Su Netflix c'è una miniserie brasiliana 'tosta' da recuperare, ma al tempo stesso quasi necessaria visti gli ultimi avvenimenti a Crans-Montana. La storia sembra quasi ispirata ai drammatici fatti che hanno avuto luogo nella notte tra il 31 dicembre 2025 e il 1° gennaio 2026, anche se non è così. In ogni caso, La notte che non passerà - questo il titolo - è finita in top10 sulla piattaforma: ecco perché.

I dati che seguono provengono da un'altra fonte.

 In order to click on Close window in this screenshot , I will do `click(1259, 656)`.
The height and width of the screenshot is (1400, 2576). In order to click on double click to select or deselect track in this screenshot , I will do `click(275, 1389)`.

I 5 episodi de La notte che non passerà ricostruiscono la tragedia dell'incendio nella discoteca Kiss di Santa Maria datato 2013, seguendo principalmente la prospettiva dei parenti delle vittime e il loro lottare per la giustizia. Si tratta di un racconto ad enorme tasso emotivo (soprattutto in questi giorni drammatici), che avvicenda la cronaca di quello che successe alle inchieste e alle conseguenze infinite giudiziarie e sociali.
Siamo nella notte fra il 26 e il 27 gennaio 2013, quando artifici pirotecnici fecero bruciare una discoteca, per via della mancanza di sicurezza del posto. Il rogo, in pochi minuti, portò a 242 morti e moltissimi feriti. La narrazione mostra non solo le famiglie dei ragazzi, ma anche i sopravvissuti e le responsabilità politiche e sociali, mostrando funerali, proteste, tribunali e la difficoltà di mantenere in vita la memoria mentre la giustizia fatica a trovare e punire i veri responsabili.

Torna in classifica su Netflix La notte che non passerà: sembra ispirata alla strage di Crans-Montana (ma non è così)
Non è una visione comoda, né una serie da divorare distrattamente, perché sono cinque ore di dolore, memoria e rabbia trattenuta. Il titolo originale, Todo Dia a Mesma Noite, dice già tutto perché ogni giorno è la stessa notte per chi ha perso un figlio e non trova pace. La piattaforma di streaming riapre una ferita recentissima. Nel cast troviamo volti molto noti della televisione brasiliana: Thelmo Fernandes, Paulo Gorgulho e Bianca Byington. Sempre nella serie ci sono Leonardo Medeiros, Débora Lamm, Raquel Karro, Paola Antonini, Nicolas Vargas, Mafê Medeiros e Pedro Sol Victorino. La regia è firmata da Carol Minêm e Julia Rezende. Le riprese avvengono in gran parte nei luoghi reali di Santa Maria perché alla base c’è il lavoro giornalistico di Daniela Arbex con il suo libro-inchiesta che diventa sceneggiatura.
Non sorprende che in Brasile la serie abbia avuto un impatto enorme: ha riaperto il dibattito pubblico e riacceso domande mai risolte. La forza della miniserie non sta nella ricostruzione dell’incendio, ma nel dopo. La notte che non passerà racconta la fatica della memoria e cosa significa non poter andare avanti perché nessuno ti permette di chiudere. Netflix l’ha rilanciata nel periodo del decimo anniversario della tragedia, ma oggi risuona più forte che mai. Oggi, silenziosamente, sta travolgendo Netflix perché certe storie - purtroppo - non smettono di tornare finché qualcuno decide davvero di ascoltarle.